◆ RECORDS SUPPLIED:
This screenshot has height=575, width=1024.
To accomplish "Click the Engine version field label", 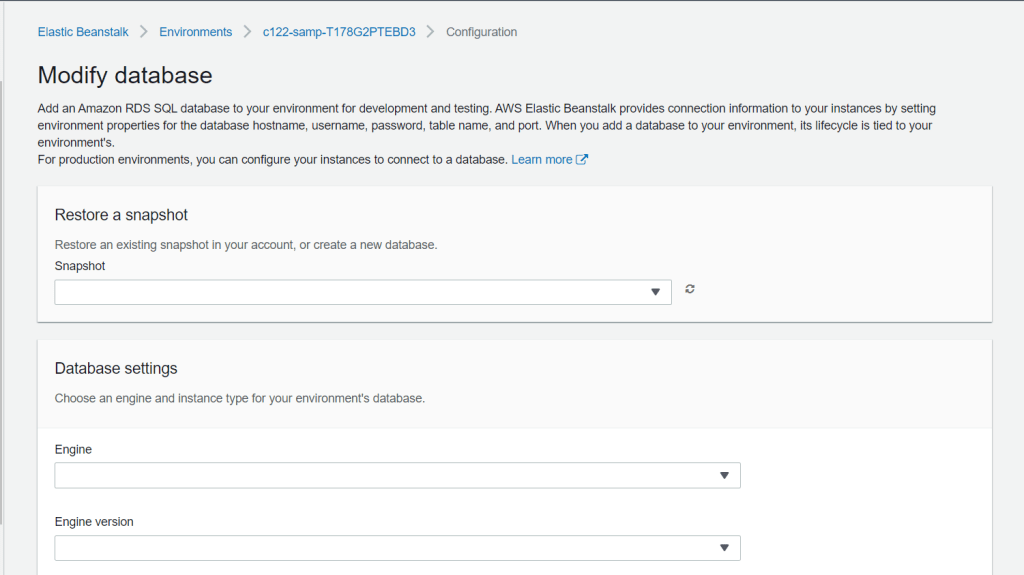I will pos(94,522).
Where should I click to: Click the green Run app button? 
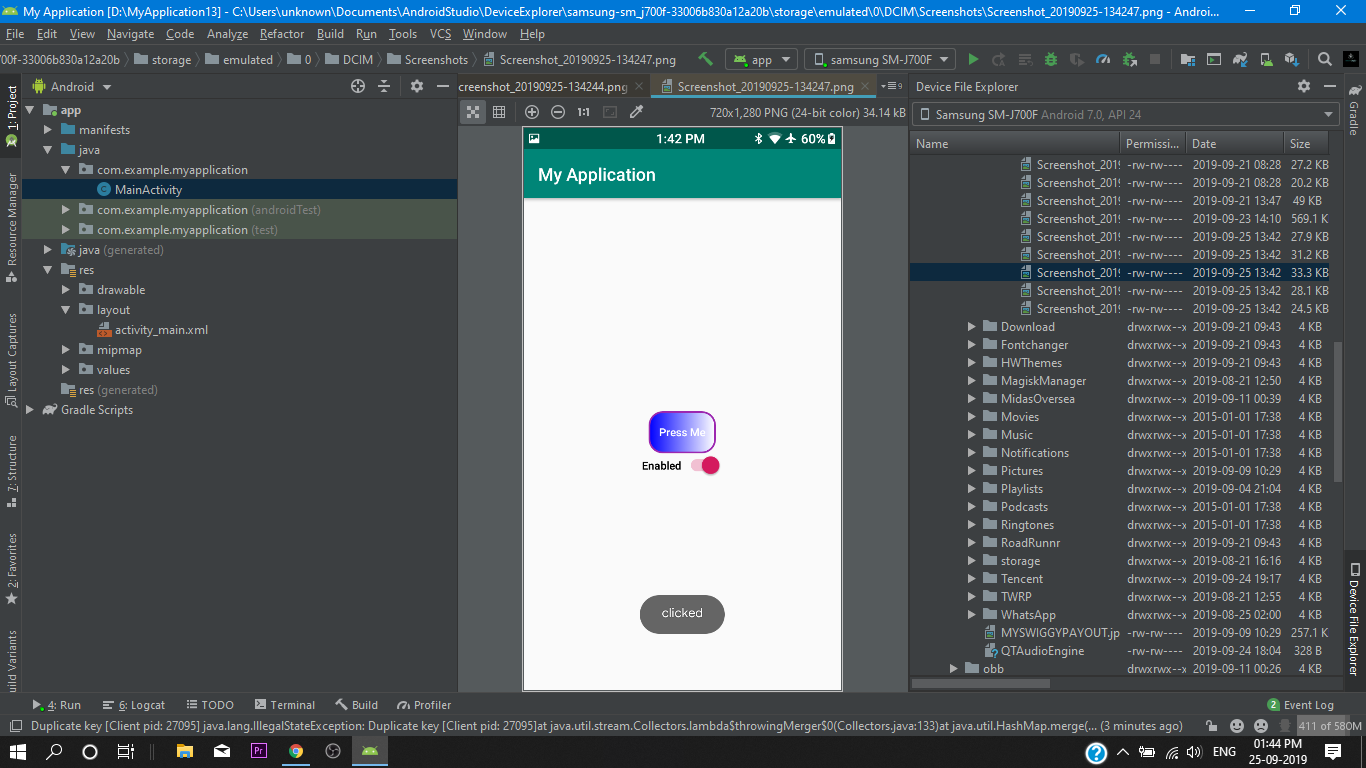point(973,60)
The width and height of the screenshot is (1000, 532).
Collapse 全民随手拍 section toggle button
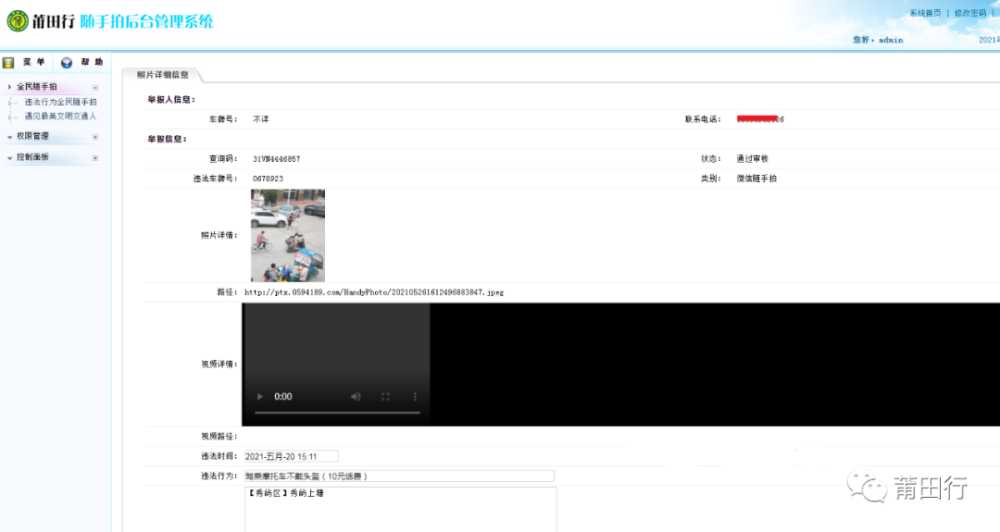95,87
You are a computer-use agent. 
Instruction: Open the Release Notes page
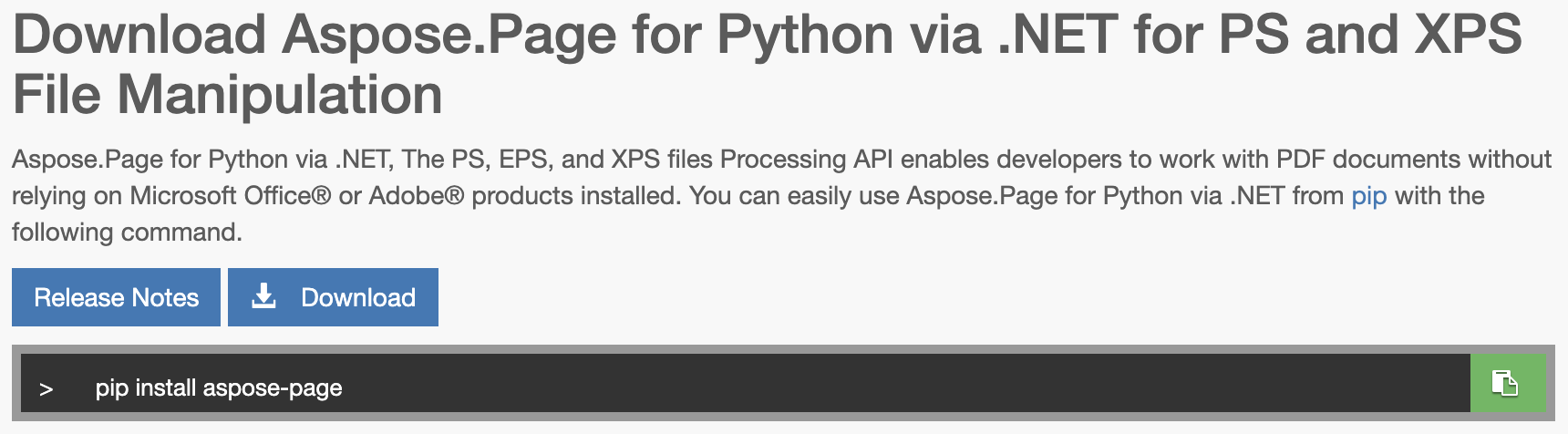tap(116, 297)
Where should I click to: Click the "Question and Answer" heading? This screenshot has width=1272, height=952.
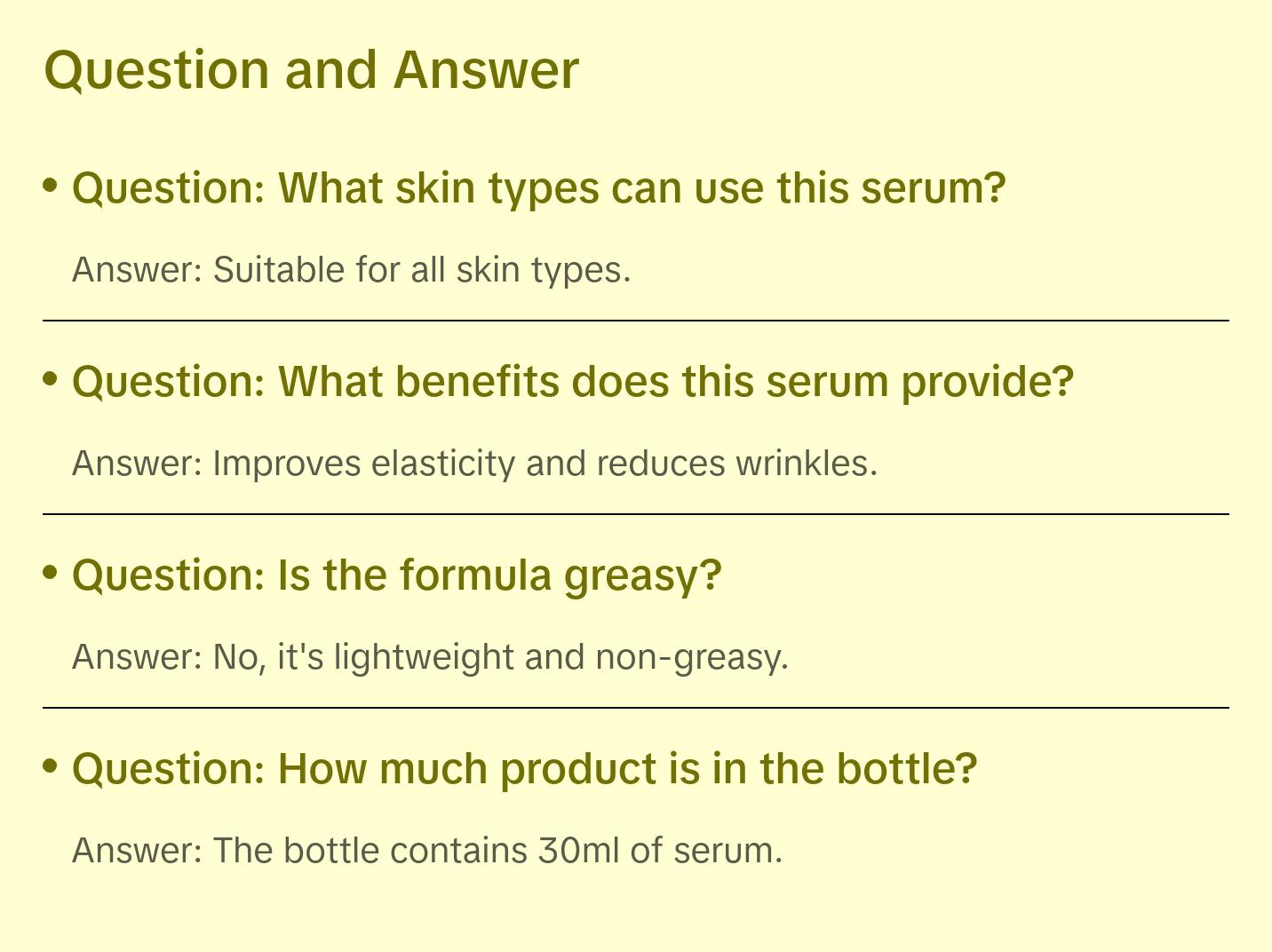tap(311, 70)
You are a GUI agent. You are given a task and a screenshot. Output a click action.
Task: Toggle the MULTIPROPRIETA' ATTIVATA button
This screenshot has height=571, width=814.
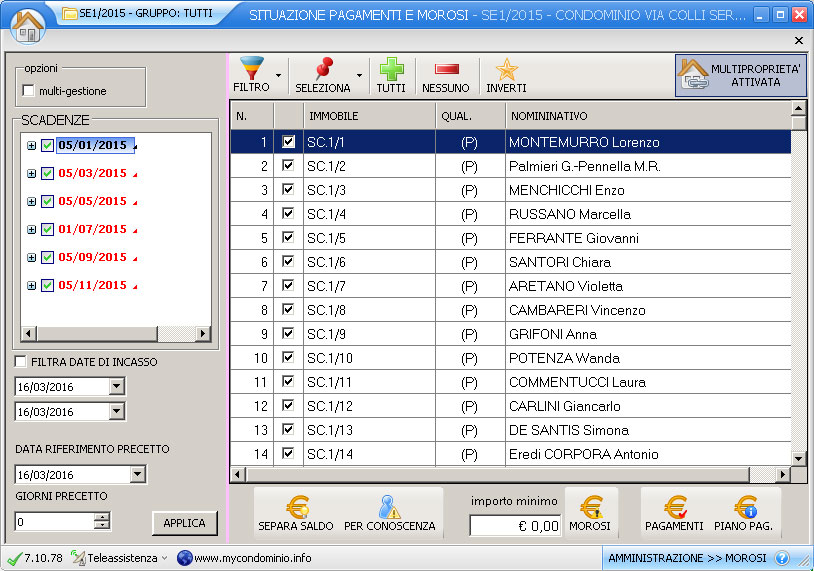[x=740, y=75]
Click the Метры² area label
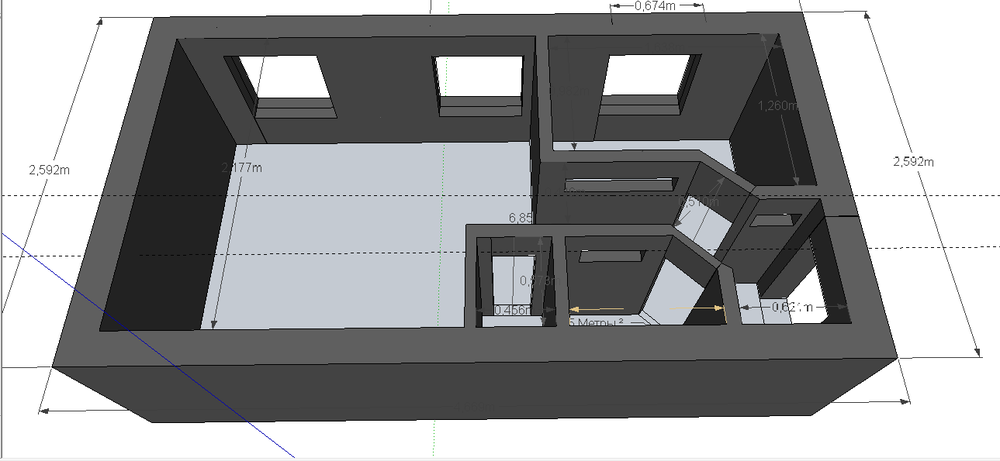Image resolution: width=1000 pixels, height=461 pixels. point(605,322)
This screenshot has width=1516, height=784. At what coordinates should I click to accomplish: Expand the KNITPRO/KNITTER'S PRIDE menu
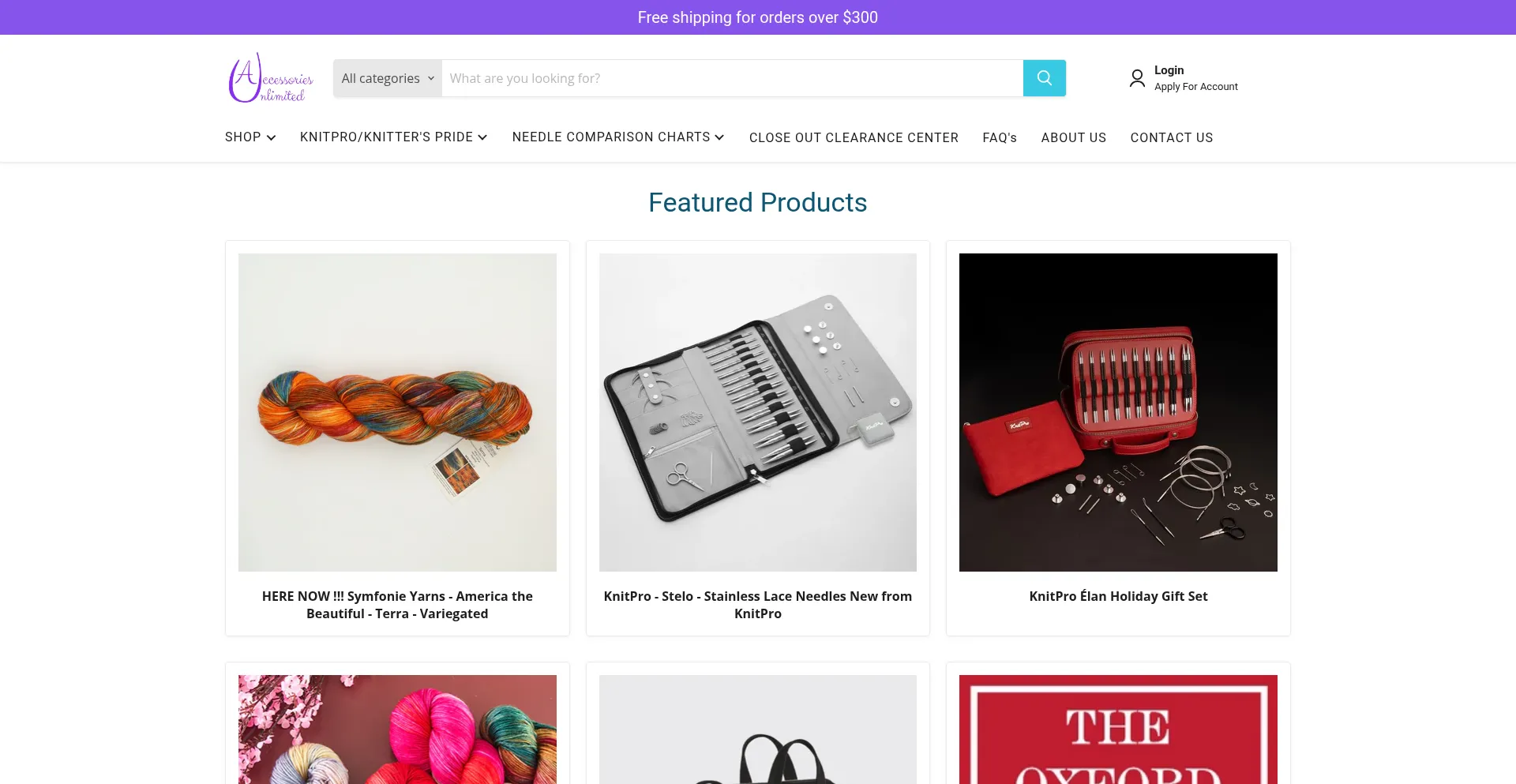[x=393, y=137]
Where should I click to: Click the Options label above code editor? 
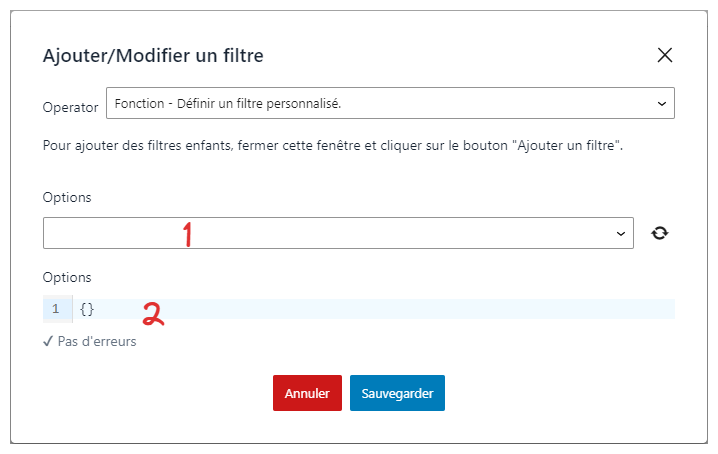tap(67, 277)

◆ WHAT NEEDS TO BE DONE:
Please express the part of the material that opens with the line containing "Where should I click to: Click the Options" and runs through the end of the material as a JSON list of strings, one string per line, leaving out blank lines and pictures.

◆ WRITTEN ANSWER:
[
  "Where should I click to: Click the Options label above code editor? ",
  "tap(67, 277)"
]